9. The intelligent follow-up system for precancerous oral lesions according to claim 1, characterized in that: The processing terminal is configured as follows: When the phase matching category at the current follow-up time point is determined to be the third category, regardless of whether the lesion progression score meets the preset warning conditions, a warning message containing a biopsy review prompt or a referral trigger prompt is generated and sent to the medical terminal.

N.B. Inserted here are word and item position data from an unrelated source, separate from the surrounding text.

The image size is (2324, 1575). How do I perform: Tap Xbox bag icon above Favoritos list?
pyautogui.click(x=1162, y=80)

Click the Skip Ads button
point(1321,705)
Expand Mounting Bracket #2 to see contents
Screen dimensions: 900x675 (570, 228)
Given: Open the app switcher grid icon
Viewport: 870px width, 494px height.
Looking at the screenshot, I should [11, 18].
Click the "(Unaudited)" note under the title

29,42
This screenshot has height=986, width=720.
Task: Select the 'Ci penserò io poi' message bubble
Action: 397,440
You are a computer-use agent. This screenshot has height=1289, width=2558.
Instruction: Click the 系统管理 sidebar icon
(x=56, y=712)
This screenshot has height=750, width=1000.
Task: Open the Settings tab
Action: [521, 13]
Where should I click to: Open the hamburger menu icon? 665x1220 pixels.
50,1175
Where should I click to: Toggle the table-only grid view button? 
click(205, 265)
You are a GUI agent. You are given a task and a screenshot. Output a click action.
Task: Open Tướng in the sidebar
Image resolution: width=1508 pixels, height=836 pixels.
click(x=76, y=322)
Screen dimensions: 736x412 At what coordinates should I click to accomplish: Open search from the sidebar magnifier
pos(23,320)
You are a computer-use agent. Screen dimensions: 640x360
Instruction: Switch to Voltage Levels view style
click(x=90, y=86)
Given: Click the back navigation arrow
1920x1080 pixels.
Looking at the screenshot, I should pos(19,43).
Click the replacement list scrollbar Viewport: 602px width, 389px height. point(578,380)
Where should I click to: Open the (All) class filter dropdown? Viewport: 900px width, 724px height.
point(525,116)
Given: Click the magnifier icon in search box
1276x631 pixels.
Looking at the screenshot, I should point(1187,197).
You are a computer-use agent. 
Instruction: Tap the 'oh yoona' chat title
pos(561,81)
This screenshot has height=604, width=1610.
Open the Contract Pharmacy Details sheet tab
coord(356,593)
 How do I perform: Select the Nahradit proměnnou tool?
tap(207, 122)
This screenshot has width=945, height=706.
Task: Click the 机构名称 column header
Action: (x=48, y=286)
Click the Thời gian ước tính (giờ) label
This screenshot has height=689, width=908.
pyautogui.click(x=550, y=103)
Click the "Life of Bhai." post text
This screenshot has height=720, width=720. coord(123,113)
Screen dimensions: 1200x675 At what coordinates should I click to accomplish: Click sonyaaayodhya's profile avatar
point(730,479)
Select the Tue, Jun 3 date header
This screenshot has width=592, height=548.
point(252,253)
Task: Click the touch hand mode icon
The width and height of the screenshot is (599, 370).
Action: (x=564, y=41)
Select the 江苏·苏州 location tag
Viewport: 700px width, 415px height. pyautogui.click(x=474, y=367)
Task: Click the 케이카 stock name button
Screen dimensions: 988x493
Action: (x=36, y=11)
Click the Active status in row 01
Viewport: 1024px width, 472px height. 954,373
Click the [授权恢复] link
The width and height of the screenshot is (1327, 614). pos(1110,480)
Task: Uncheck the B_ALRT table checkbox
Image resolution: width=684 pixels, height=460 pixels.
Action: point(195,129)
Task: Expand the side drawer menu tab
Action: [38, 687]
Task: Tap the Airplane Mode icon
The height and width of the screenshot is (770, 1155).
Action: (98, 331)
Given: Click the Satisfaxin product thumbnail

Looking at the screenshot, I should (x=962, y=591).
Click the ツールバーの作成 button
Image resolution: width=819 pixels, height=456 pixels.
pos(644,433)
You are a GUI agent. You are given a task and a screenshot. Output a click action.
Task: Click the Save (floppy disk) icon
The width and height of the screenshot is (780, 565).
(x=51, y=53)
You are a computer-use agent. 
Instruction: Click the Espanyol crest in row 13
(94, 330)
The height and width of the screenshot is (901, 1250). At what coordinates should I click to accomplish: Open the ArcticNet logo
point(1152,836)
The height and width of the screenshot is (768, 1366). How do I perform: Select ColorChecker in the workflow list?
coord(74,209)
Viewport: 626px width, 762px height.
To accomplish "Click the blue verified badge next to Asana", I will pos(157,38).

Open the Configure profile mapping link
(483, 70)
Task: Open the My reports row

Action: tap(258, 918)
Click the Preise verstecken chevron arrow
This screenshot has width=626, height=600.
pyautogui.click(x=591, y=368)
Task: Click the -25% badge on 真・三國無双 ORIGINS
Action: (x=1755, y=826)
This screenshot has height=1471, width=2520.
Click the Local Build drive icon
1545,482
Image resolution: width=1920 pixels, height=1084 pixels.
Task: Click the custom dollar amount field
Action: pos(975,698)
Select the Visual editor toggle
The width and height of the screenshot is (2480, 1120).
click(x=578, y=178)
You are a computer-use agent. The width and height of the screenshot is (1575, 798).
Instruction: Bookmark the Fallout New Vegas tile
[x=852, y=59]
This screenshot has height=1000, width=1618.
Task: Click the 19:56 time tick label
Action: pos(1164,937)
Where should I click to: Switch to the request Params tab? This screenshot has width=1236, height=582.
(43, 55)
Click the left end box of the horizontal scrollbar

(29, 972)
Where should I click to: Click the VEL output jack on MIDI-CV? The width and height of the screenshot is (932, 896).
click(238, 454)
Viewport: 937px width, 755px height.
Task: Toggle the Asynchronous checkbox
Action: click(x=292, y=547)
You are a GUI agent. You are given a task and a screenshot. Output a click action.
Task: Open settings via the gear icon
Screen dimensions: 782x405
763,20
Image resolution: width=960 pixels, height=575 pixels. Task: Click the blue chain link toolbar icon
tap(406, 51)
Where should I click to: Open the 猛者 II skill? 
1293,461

10. A smart follow-up method for precancerous lesions of the oral cavity, characterized in that, The method is applied to the processing terminal of the intelligent follow-up system for precancerous oral lesions according to any one of claims 1 to 9, and the method includes: The patient's smart terminal acquires multiple standardized images of the same patient at different follow-up time points with the assistance of the intraoral standardized image acquisition device. Each of the multiple standardized images carries scale reference information and colorimetric reference information. Based on the scale reference information and the color reference information carried, normalization, same-site registration and lesion segmentation are performed on the multi-frame standardized images to obtain the lesion area feature sequence and lesion color feature sequence corresponding to the same patient at different follow-up time points. Based on the lesion area feature sequence and the lesion color feature sequence, a temporal correlation is determined. The temporal correlation is used to characterize the leading or lagging status of the time point of change of lesion color feature relative to the time point of change of lesion area feature. Obtain the changes in lesion color and lesion area at the current follow-up time point, and determine the phase matching category at the current follow-up time point by combining the aforementioned temporal correlation. Using a weighting factor corresponding to the phase-matching category, a weighted fusion process is performed on the lesion color change and the lesion area change to obtain the lesion progression score of the same patient at the current follow-up time point; Based on the lesion progression score, risk stratification results are output, and the warning information corresponding to the risk stratification results that meet the preset warning conditions is sent to the medical terminal.